Portland Zine Symposium

A personal review


I just attended the Portland Zine Symposium. About 200 vendors proffered their wares. Being a Steppenwolf aficionado (it’s on my desert island list), I am drawn to this sort of event. Here is the connection: Steppenwolf has several zine-like aspects, and they’re core to the very structure and meaning of the book. First, there is the opening narrator, who is dabbling in a little indie-publishing; by his own admission, what respectable house would take this stuff? Even he is incredulous. Then there is the moment when the plot deviates into Harry Haller’s Records, essentially a found text. Then, and most important, there is the Treatise on the Steppenwolf, a pulpy tract handed to Harry Haller by a street vendor on a dark and stormy night. Magic Theater! Entrance Not For Everybody! The tract has a samizdat quality to it. What zinester would not be proud to have their own work passed along thusly, in the dark, in the rain, down a cobblestoned street. What zinester would not want their work to tilt the trajectory of literature?

Can I even say zinester? Is that just too appalling?

My observations from the event:

1. I so want to start doing this!

2. I was most drawn to the vendors who had crafted beautiful printed works. The book arts. This engaged me far more than the content, which can be challenging or, given the natural diversity, can verge on arbitrary.
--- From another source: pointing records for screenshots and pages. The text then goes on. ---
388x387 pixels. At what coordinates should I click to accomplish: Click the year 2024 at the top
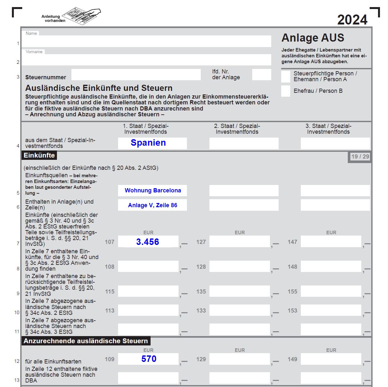pos(352,20)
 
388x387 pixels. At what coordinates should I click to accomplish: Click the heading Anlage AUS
pos(313,38)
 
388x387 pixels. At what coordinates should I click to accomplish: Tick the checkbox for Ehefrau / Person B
pos(285,91)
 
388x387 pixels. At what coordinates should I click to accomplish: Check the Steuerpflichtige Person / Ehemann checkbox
pos(285,76)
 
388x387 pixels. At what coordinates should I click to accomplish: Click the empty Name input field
pos(146,41)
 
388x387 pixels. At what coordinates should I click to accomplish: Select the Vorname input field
pos(146,60)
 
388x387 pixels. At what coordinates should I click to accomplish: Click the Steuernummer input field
pos(136,75)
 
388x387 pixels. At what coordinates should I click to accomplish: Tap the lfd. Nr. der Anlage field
pos(261,75)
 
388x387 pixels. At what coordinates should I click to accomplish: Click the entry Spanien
pos(148,143)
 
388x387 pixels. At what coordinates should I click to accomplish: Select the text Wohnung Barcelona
pos(153,190)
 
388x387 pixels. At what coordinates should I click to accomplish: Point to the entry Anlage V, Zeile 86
pos(152,205)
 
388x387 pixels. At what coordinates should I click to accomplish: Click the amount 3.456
pos(148,242)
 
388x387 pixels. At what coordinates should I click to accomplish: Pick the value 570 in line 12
pos(149,359)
Yet there’s no reason why book arts and the written word cannot inform each other.

3. I took notes on the best tactics for display and engagement, that I might apply these when my book comes out.

4. There seemed to be an imperfect overlap between zines and comics. They share elements, but they have many differences too. The graphic art at the symposium was stunning. Much of it had expanded beyond zines into pins, prints, stickers, and paper ephemera. My traveling companion nine years old the child of my first marriage loaded up on stickers.

5. I enjoyed guidebooks and samizdats, and any minutiae my thoughts organize themselves around.

6. My cut-up project, described in earlier posts, would make a fine zine.

7. A lot of the zines reminded me of Tumblr feeds. Will I get tarred and feathered for saying that? What is digital’s role in this? Are zines analogous to slow food? Zines are a tactile experience, and Tumblr can never replicate that.

8. A goodly number of the vendors were librarians. I love that.

9. I saw virtually no crossover with the literary world, ie, the AWP book fair.

10. My kid felt there were too many cuss words and not enough free candy.